Now I would like to turn to the wider issue of Export Control Reform, and how BIS’s export enforcement team participates in the process. In November, President Obama signed an Executive Order creating a central element of reform as it applies to Export Enforcement, the Export Enforcement Coordination Center.
The EECC will be a permanent committee with dedicated staff intended to ensure that BIS, State, the FBI, the U.S. Immigration and Customs Service, and the intelligence community coordinate their activities.
The EECC will enable U.S. agencies to better leverage their resources without duplicating or undermining each other’s efforts in the field, and will allow all relevant agencies to approach investigations as full partners.

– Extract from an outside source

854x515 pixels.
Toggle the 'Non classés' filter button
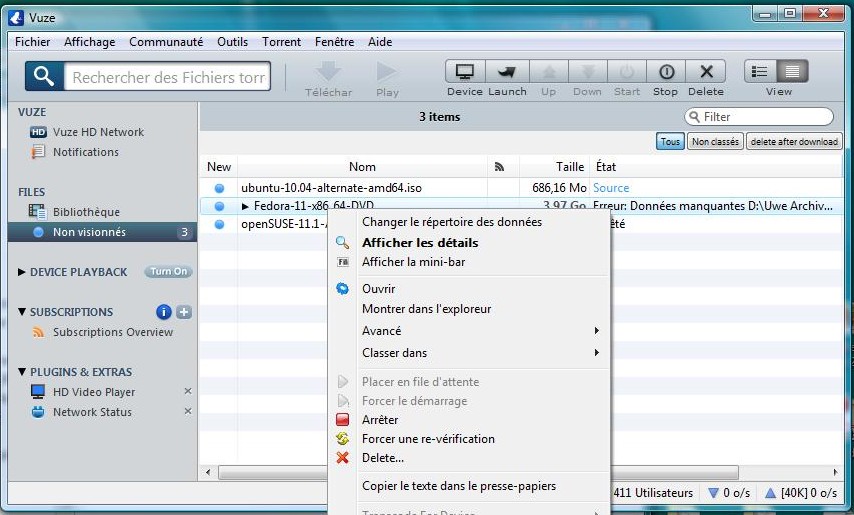715,142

OEE will more closely coordinate its investigative efforts via the EECC. For example, when OEE initiates an investigation, it will send the names of suspects to the EECC for deconfliction. The EECC will then identify any other law enforcement agency identified in the deconfliction process that is investigating the same suspects. While many of these cases will be worked jointly, when this is not the case, agents will be put in touch with each other so investigations can be coordinated.

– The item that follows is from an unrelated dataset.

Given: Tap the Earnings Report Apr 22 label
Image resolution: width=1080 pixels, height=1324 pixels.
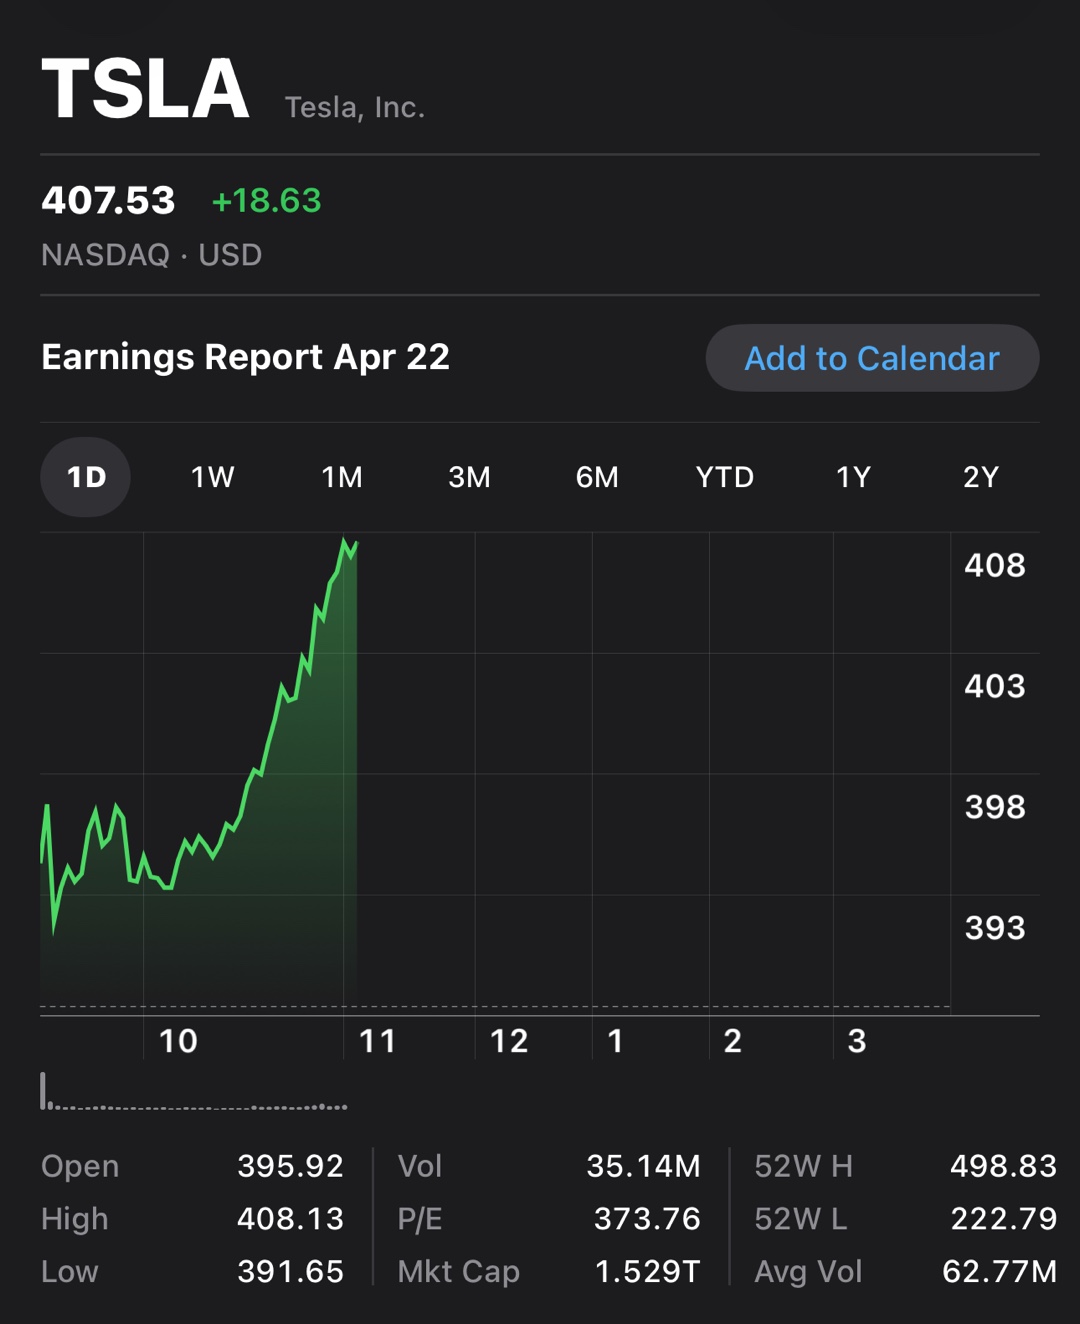Looking at the screenshot, I should (245, 357).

The EECC is still in the very early stages of organizational development. A secure facility is being built in Northern Virginia to house the EECC, and individuals from participating agencies are being selected to staff it. We are now working with participating agencies on standard operating procedures for the EECC.

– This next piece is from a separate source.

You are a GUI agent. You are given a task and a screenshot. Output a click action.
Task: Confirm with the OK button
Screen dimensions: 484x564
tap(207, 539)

While we fully support appropriate liberalization of licensing requirements, both U.S. exporters and customers and resellers outside the United States dealing with sensitive U.S.-origin products need to know that U.S. controls apply, and that U.S. enforcement authorities can and will make sure that the rules are followed, despite the fact that no export license may be needed for the initial transaction.
In our review of regulatory initiatives such as the new License Exception STA, we have kept this firmly in view. The notification and certification requirement of STA, for example, not only guarantees that data on the control status of U.S.-origin items is passed along to resellers and customers, but that an auditable chain of custody is established.
This helps all of us, as it not only makes enforcement easier and more transparent, but places compliant U.S. companies on a more equal footing with resellers and customers overseas, who may not be as diligent in complying with U.S. controls after the initial export transaction.
A word about outreach. An important job of our 9 U.S. field offices and Export Control Officers in 6 overseas locations is outreach- providing information on compliance practice and enforcement issues to U.S. and overseas companies.
Our offices regularly conduct outreach visits to companies and universities; last year we conducted over 800 such visits. Of course, we also participate with BIS Export Administration and other agencies such as the FBI in outreach events such as this one for this very purpose.
To conclude, we in Export Enforcement are dedicated to our national security mission in this very challenging global environment. We want to make it crystal clear to bad actors, whether they contemplate diverting U.S. products, getting access to controlled U.S. technology, or circumventing U.S. embargoes, that we can and will catch up with them, and impose penalties to the fullest extent of the law.
With the support of our dedicated Agents in the field, our outstanding analysts in headquarters, and the quality legal support we receive from the Office of Chief Counsel, we will continue to strive to improve our work, and make President Obama’s goal of export control reform a reality.
While we have had many successes in the past, there is much work that needs to be done, and we need your help to do it. I look forward to working with you on this important mission.